● **What you are asked to do**: Copy every line of the material below exactly as it appears, keeping each character, number and line break unchanged.

## Start

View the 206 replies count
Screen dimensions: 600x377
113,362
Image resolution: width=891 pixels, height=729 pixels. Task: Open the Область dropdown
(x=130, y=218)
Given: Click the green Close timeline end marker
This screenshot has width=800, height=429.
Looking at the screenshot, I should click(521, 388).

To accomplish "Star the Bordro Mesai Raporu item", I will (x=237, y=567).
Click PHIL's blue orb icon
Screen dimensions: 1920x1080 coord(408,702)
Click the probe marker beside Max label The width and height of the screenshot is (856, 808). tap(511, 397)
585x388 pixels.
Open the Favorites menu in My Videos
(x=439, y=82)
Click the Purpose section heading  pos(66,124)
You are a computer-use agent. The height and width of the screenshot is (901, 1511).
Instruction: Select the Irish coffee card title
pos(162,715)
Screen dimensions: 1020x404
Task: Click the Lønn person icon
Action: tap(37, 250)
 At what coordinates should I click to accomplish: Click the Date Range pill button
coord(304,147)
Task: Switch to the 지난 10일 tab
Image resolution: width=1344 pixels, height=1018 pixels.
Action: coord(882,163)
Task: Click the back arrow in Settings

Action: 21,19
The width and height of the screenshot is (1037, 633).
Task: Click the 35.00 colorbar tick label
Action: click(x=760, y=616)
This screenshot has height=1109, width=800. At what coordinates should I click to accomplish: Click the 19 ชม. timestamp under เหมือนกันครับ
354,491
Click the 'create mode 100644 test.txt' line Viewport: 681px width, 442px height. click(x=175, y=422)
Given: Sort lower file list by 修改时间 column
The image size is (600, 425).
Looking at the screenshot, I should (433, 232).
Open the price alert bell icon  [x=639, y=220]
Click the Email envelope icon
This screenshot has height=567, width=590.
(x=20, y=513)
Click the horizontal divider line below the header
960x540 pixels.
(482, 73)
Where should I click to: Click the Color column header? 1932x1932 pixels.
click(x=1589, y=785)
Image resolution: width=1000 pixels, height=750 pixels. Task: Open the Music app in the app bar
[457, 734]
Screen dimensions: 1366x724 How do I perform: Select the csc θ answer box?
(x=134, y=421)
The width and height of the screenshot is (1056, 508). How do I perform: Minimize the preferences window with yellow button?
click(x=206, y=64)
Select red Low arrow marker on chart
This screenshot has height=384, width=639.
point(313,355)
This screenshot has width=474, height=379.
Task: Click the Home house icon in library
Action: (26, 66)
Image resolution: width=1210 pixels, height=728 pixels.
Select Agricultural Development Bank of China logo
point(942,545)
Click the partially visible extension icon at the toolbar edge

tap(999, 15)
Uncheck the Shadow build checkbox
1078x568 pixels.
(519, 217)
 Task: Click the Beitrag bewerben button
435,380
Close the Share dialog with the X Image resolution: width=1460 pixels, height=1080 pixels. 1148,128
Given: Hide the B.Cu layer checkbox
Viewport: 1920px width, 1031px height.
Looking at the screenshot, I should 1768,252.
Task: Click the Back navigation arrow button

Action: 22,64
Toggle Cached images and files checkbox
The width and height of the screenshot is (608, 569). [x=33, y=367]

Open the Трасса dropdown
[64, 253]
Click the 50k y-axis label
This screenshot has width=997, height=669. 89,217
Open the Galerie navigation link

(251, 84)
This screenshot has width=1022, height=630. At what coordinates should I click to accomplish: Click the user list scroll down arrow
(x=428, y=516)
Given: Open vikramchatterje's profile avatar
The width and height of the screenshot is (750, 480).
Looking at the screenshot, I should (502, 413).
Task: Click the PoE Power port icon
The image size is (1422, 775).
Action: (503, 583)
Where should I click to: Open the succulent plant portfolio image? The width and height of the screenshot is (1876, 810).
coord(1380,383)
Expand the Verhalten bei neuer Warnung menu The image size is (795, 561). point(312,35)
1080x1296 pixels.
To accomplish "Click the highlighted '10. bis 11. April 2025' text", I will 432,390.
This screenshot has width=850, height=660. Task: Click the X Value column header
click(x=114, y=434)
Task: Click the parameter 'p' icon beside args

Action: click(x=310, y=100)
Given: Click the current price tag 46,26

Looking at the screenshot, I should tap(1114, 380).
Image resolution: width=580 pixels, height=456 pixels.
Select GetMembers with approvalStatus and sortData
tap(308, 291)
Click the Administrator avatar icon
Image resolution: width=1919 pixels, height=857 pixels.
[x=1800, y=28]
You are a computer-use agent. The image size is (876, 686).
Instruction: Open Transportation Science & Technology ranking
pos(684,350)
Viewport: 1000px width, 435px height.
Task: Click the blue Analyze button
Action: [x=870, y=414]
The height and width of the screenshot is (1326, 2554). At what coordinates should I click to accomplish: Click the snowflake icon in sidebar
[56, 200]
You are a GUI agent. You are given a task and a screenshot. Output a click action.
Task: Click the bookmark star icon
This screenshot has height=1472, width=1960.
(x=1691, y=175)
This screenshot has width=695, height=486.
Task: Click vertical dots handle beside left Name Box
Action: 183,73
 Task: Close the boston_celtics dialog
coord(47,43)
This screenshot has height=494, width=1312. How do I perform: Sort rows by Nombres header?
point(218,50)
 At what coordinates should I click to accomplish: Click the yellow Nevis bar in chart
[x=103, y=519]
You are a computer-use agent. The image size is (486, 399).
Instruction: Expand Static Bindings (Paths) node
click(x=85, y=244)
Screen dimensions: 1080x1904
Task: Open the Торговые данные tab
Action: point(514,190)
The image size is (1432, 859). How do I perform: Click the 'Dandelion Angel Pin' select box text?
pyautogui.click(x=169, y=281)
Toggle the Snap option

## End

● **Response to this task**:
View the 206 replies count
Screen dimensions: 600x377
113,362
Image resolution: width=891 pixels, height=729 pixels. Task: Open the Область dropdown
(x=130, y=218)
Given: Click the green Close timeline end marker
This screenshot has width=800, height=429.
Looking at the screenshot, I should click(521, 388).

To accomplish "Star the Bordro Mesai Raporu item", I will (x=237, y=567).
Click PHIL's blue orb icon
Screen dimensions: 1920x1080 coord(408,702)
Click the probe marker beside Max label The width and height of the screenshot is (856, 808). tap(511, 397)
585x388 pixels.
Open the Favorites menu in My Videos
(x=439, y=82)
Click the Purpose section heading  pos(66,124)
You are a computer-use agent. The height and width of the screenshot is (901, 1511).
Instruction: Select the Irish coffee card title
pos(162,715)
Screen dimensions: 1020x404
Task: Click the Lønn person icon
Action: tap(37, 250)
 At what coordinates should I click to accomplish: Click the Date Range pill button
coord(304,147)
Task: Switch to the 지난 10일 tab
Image resolution: width=1344 pixels, height=1018 pixels.
Action: coord(882,163)
Task: Click the back arrow in Settings

Action: 21,19
The width and height of the screenshot is (1037, 633).
Task: Click the 35.00 colorbar tick label
Action: click(x=760, y=616)
This screenshot has height=1109, width=800. At what coordinates should I click to accomplish: Click the 19 ชม. timestamp under เหมือนกันครับ
354,491
Click the 'create mode 100644 test.txt' line Viewport: 681px width, 442px height. click(x=175, y=422)
Given: Sort lower file list by 修改时间 column
The image size is (600, 425).
Looking at the screenshot, I should (433, 232).
Open the price alert bell icon  [x=639, y=220]
Click the Email envelope icon
This screenshot has height=567, width=590.
(x=20, y=513)
Click the horizontal divider line below the header
960x540 pixels.
(482, 73)
Where should I click to: Click the Color column header? 1932x1932 pixels.
click(x=1589, y=785)
Image resolution: width=1000 pixels, height=750 pixels. Task: Open the Music app in the app bar
[457, 734]
Screen dimensions: 1366x724 How do I perform: Select the csc θ answer box?
(x=134, y=421)
The width and height of the screenshot is (1056, 508). How do I perform: Minimize the preferences window with yellow button?
click(x=206, y=64)
Select red Low arrow marker on chart
This screenshot has height=384, width=639.
point(313,355)
This screenshot has width=474, height=379.
Task: Click the Home house icon in library
Action: (26, 66)
Image resolution: width=1210 pixels, height=728 pixels.
Select Agricultural Development Bank of China logo
point(942,545)
Click the partially visible extension icon at the toolbar edge

tap(999, 15)
Uncheck the Shadow build checkbox
1078x568 pixels.
(519, 217)
 Task: Click the Beitrag bewerben button
435,380
Close the Share dialog with the X Image resolution: width=1460 pixels, height=1080 pixels. 1148,128
Given: Hide the B.Cu layer checkbox
Viewport: 1920px width, 1031px height.
Looking at the screenshot, I should 1768,252.
Task: Click the Back navigation arrow button

Action: 22,64
Toggle Cached images and files checkbox
The width and height of the screenshot is (608, 569). [x=33, y=367]

Open the Трасса dropdown
[64, 253]
Click the 50k y-axis label
This screenshot has width=997, height=669. 89,217
Open the Galerie navigation link

(251, 84)
This screenshot has width=1022, height=630. At what coordinates should I click to accomplish: Click the user list scroll down arrow
(x=428, y=516)
Given: Open vikramchatterje's profile avatar
The width and height of the screenshot is (750, 480).
Looking at the screenshot, I should (502, 413).
Task: Click the PoE Power port icon
The image size is (1422, 775).
Action: (503, 583)
Where should I click to: Open the succulent plant portfolio image? The width and height of the screenshot is (1876, 810).
coord(1380,383)
Expand the Verhalten bei neuer Warnung menu The image size is (795, 561). point(312,35)
1080x1296 pixels.
To accomplish "Click the highlighted '10. bis 11. April 2025' text", I will 432,390.
This screenshot has width=850, height=660. Task: Click the X Value column header
click(x=114, y=434)
Task: Click the parameter 'p' icon beside args

Action: click(x=310, y=100)
Given: Click the current price tag 46,26

Looking at the screenshot, I should tap(1114, 380).
Image resolution: width=580 pixels, height=456 pixels.
Select GetMembers with approvalStatus and sortData
tap(308, 291)
Click the Administrator avatar icon
Image resolution: width=1919 pixels, height=857 pixels.
[x=1800, y=28]
You are a computer-use agent. The image size is (876, 686).
Instruction: Open Transportation Science & Technology ranking
pos(684,350)
Viewport: 1000px width, 435px height.
Task: Click the blue Analyze button
Action: [x=870, y=414]
The height and width of the screenshot is (1326, 2554). At what coordinates should I click to accomplish: Click the snowflake icon in sidebar
[56, 200]
You are a GUI agent. You are given a task and a screenshot. Output a click action.
Task: Click the bookmark star icon
This screenshot has height=1472, width=1960.
(x=1691, y=175)
This screenshot has width=695, height=486.
Task: Click vertical dots handle beside left Name Box
Action: 183,73
 Task: Close the boston_celtics dialog
coord(47,43)
This screenshot has height=494, width=1312. How do I perform: Sort rows by Nombres header?
point(218,50)
 At what coordinates should I click to accomplish: Click the yellow Nevis bar in chart
[x=103, y=519]
You are a computer-use agent. The image size is (486, 399).
Instruction: Expand Static Bindings (Paths) node
click(x=85, y=244)
Screen dimensions: 1080x1904
Task: Open the Торговые данные tab
Action: point(514,190)
The image size is (1432, 859). How do I perform: Click the 'Dandelion Angel Pin' select box text?
pyautogui.click(x=169, y=281)
Toggle the Snap option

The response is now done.